[Dataset entries]
►
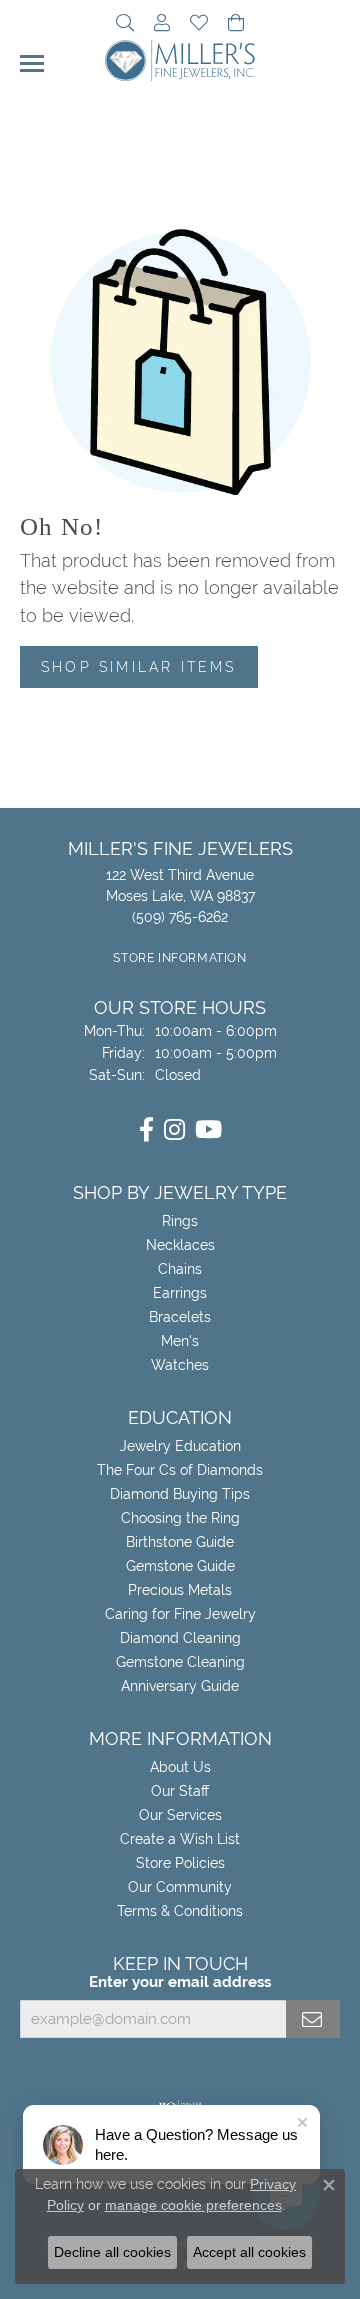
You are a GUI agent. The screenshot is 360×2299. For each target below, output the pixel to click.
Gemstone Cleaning (180, 1662)
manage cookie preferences (193, 2205)
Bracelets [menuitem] (180, 1317)
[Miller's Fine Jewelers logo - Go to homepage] (180, 60)
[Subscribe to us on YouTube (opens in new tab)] (208, 1130)
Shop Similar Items (139, 666)
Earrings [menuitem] (180, 1293)
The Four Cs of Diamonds (180, 1470)
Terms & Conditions (180, 1911)
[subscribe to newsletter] (313, 2019)
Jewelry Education (180, 1446)
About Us (180, 1767)
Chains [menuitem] (180, 1269)
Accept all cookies (249, 2252)
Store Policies (180, 1863)
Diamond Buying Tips (180, 1494)
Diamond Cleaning (180, 1638)
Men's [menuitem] (180, 1341)
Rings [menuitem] (180, 1221)
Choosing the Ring (180, 1518)
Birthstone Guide (180, 1542)
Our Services (180, 1815)
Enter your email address (180, 1981)
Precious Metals (180, 1590)
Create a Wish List (180, 1839)
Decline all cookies (112, 2252)
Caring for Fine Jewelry (180, 1614)
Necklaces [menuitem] (180, 1245)
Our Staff (180, 1791)
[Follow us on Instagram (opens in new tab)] (174, 1130)
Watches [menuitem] (180, 1365)
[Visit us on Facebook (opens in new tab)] (146, 1130)
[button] (125, 25)
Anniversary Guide (180, 1686)
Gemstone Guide (180, 1566)
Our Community (180, 1887)
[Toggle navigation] (32, 63)
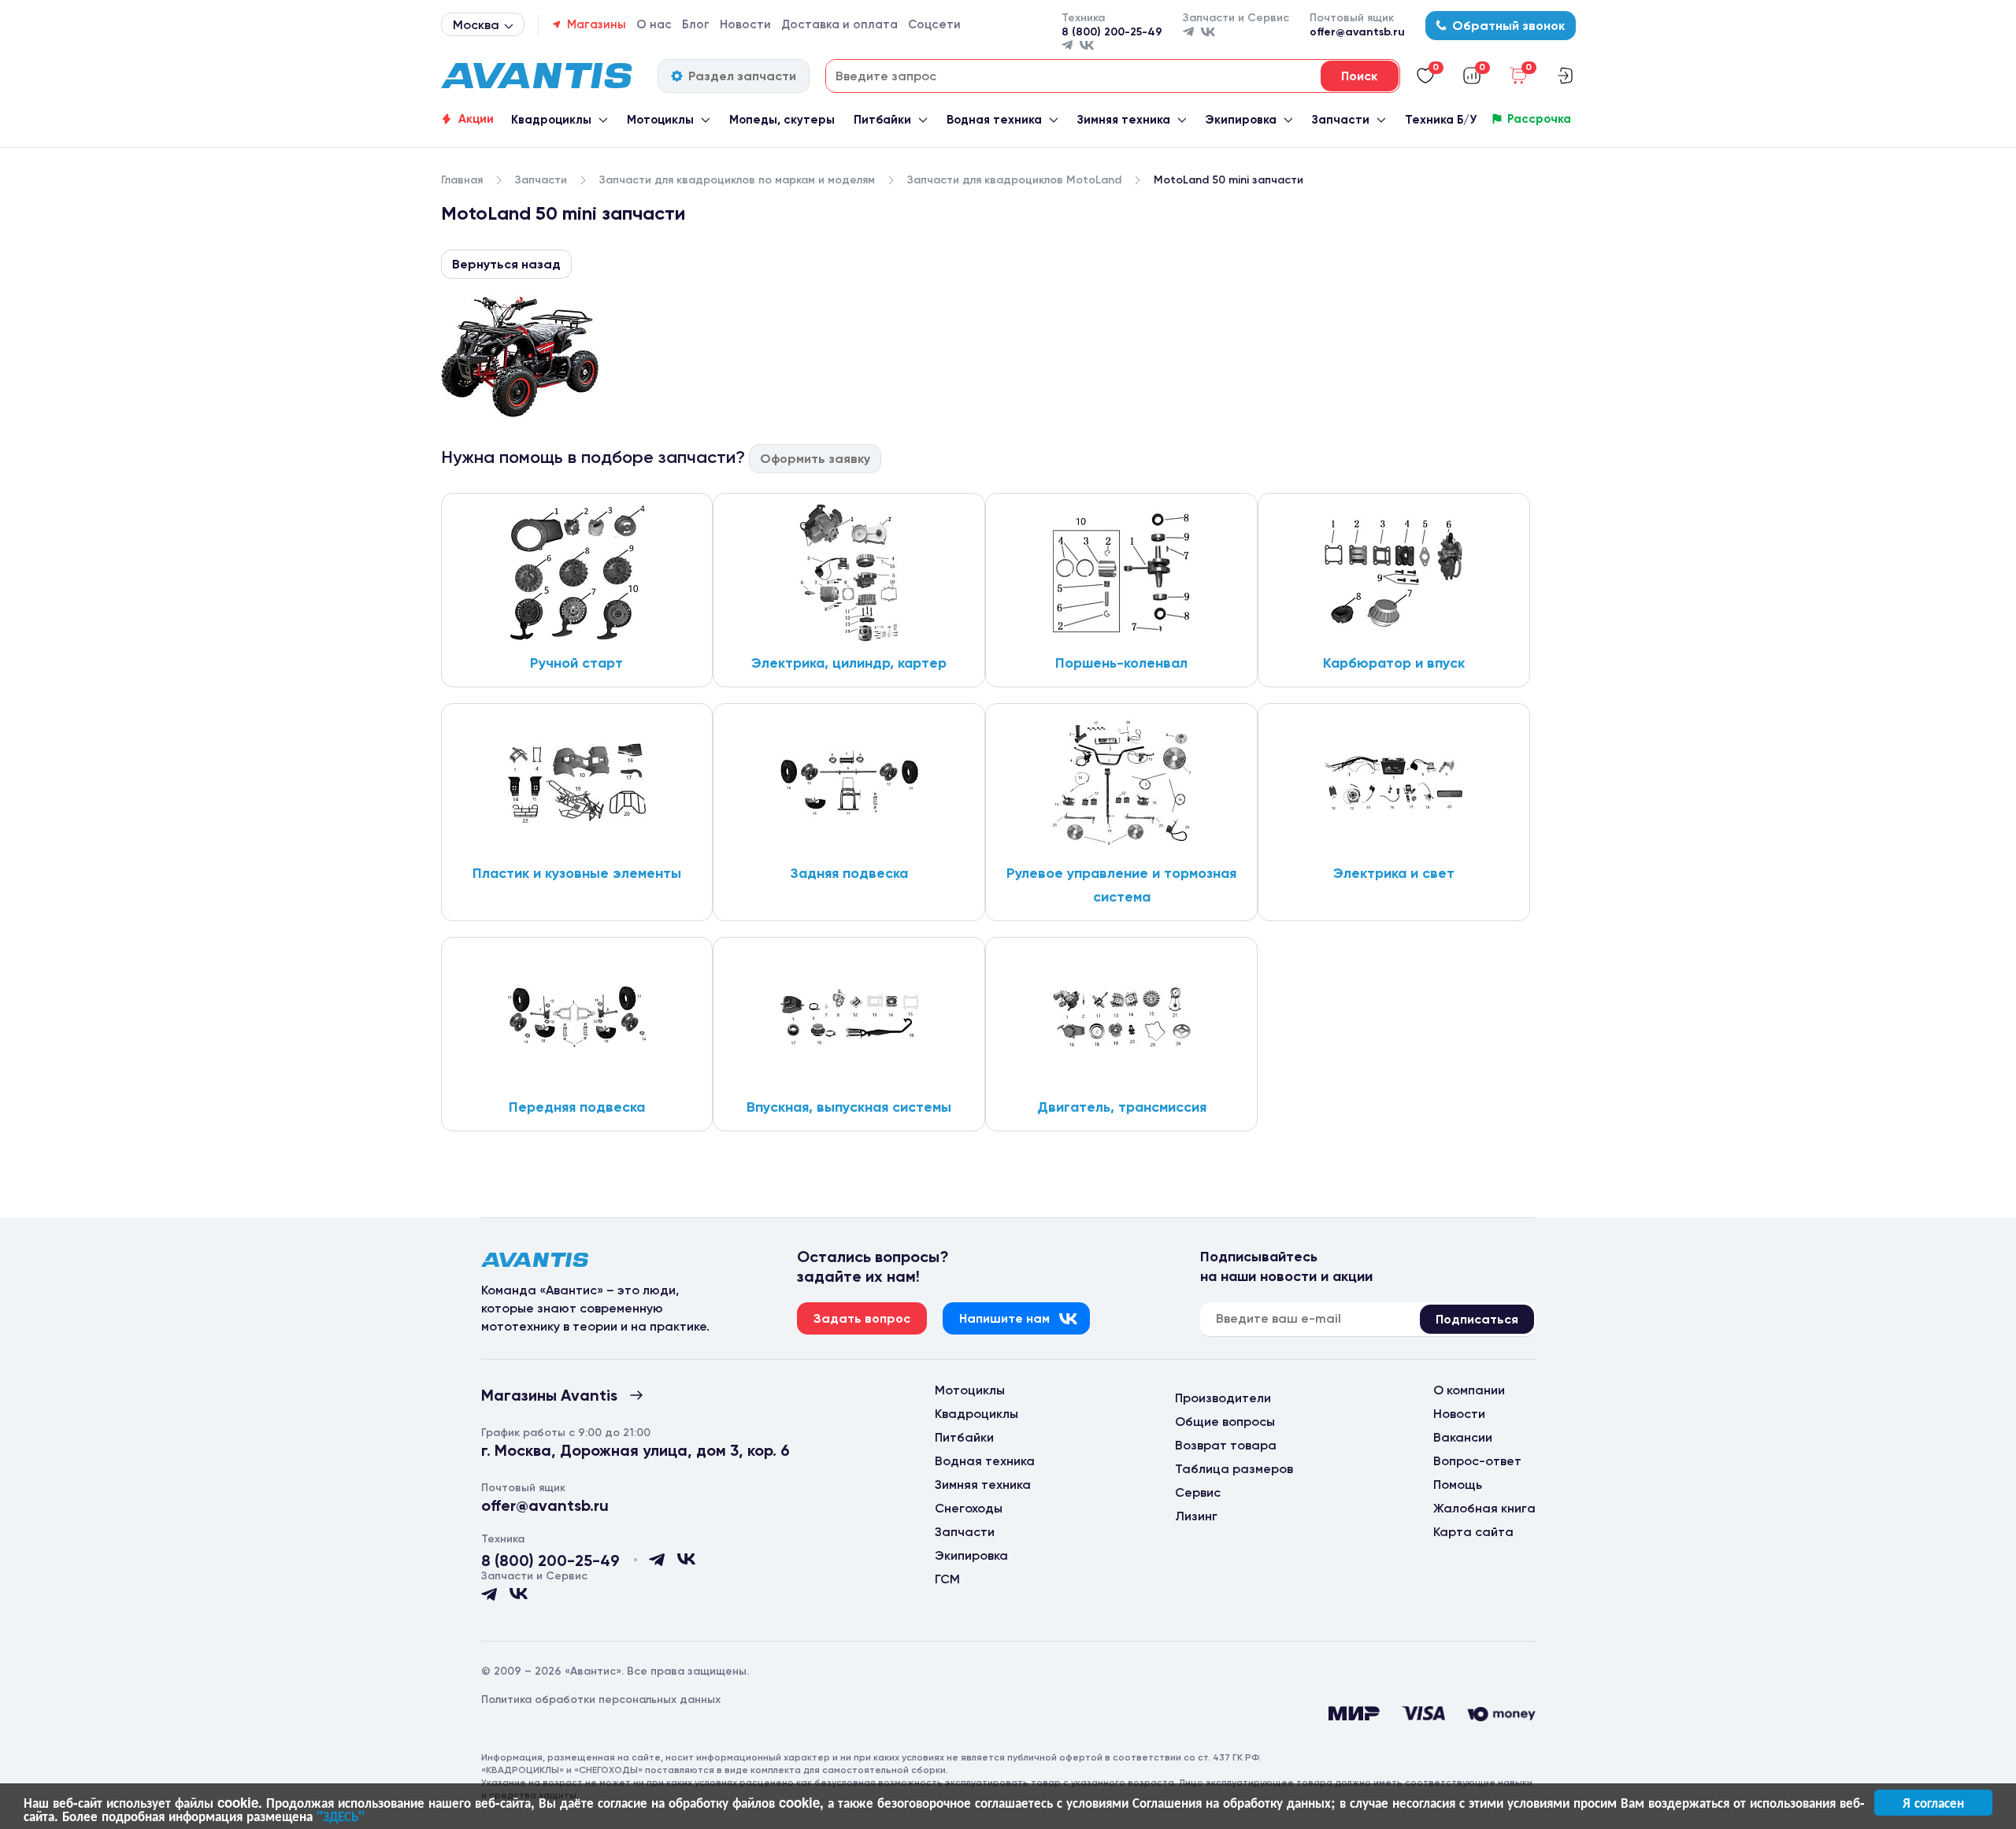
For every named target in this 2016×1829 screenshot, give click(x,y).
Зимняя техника (1123, 120)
◄
About this task: Print, without alteration, only the lines above between the one holding "Shop Similar Items (139, 666)" and the one holding "Men's [menuitem] (180, 1341)", inclusive.

Task output:
Shop Similar Items (139, 666)
Earrings [menuitem] (180, 1293)
The Four Cs of Diamonds (180, 1470)
Terms & Conditions (180, 1911)
[subscribe to newsletter] (313, 2019)
Jewelry Education (180, 1446)
About Us (180, 1767)
Chains [menuitem] (180, 1269)
Accept all cookies (249, 2252)
Store Policies (180, 1863)
Diamond Buying Tips (180, 1494)
Diamond Cleaning (180, 1638)
Men's [menuitem] (180, 1341)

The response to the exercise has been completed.